Don't know man, but if you find out lemme know..


----------



## greenLANTERN212 (Aug 29, 2008)

I don't know what others do but I just keep mine in my sock draw in the original packing it came in. I have some blue widow seeds that are over a year and a half old and germinated with no problem. Some people put in freezer and fridge then gotta wait for them to defrost and all the extra yada yada yada if they kept things simple life would be so much easier.


----------



## kidsingle (Aug 29, 2008)

greenLANTERN212 said:


> I don't know what others do but I just keep mine in my sock draw in the original packing it came in. I have some blue widow seeds that are over a year and a half old and germinated with no problem. Some people put in freezer and fridge then gotta wait for them to defrost and all the extra yada yada yada if they kept things simple life would be so much easier.


I was thinking the same


----------



## whulkamania (Aug 29, 2008)

kidsingle said:


> *QUESTION: *When using a visa or master giftcard should you fill in your own information as the billing address?



Yes and do not worry because no matter how you buy seeds there is always a trace so I would not worry.

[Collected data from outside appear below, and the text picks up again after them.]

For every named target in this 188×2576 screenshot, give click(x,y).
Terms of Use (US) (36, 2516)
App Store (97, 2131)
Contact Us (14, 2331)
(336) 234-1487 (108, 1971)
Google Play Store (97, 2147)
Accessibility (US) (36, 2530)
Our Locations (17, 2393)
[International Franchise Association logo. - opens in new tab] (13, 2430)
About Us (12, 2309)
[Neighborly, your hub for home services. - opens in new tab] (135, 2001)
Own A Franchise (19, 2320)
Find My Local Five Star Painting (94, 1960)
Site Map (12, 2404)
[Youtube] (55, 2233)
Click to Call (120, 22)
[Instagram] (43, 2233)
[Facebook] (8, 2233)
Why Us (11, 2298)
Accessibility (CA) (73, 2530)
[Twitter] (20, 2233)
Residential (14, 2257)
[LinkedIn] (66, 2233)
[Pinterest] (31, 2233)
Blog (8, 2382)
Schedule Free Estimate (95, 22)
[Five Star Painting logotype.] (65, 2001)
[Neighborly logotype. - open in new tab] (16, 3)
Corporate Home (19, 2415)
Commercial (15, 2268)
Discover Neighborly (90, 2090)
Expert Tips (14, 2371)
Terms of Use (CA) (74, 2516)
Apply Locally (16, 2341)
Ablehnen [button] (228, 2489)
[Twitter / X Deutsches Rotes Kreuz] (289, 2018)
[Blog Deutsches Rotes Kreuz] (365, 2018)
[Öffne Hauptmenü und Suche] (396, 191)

I did it and I am still here with no problem however some places require having you're address on the credit card for address verification


----------



## Da Kine 420 (Aug 29, 2008)

I just placed an order with these guys and can't wait. 10 ak47 10 white russian. here's to Attitude!kiss-ass


----------



## kidsingle (Aug 29, 2008)

Thanks whulkamania I forgot I asked a question on here


----------



## Shannons Keepers (Aug 31, 2008)

we ordered our seeds on august 22 and they arrived saturday august 30. package was pretty cool but i wouldn't get the tshirt again when i order more. (ours was a aircooled bug tshirt) but i like how it comes in the original seed packaging and looked brand new. 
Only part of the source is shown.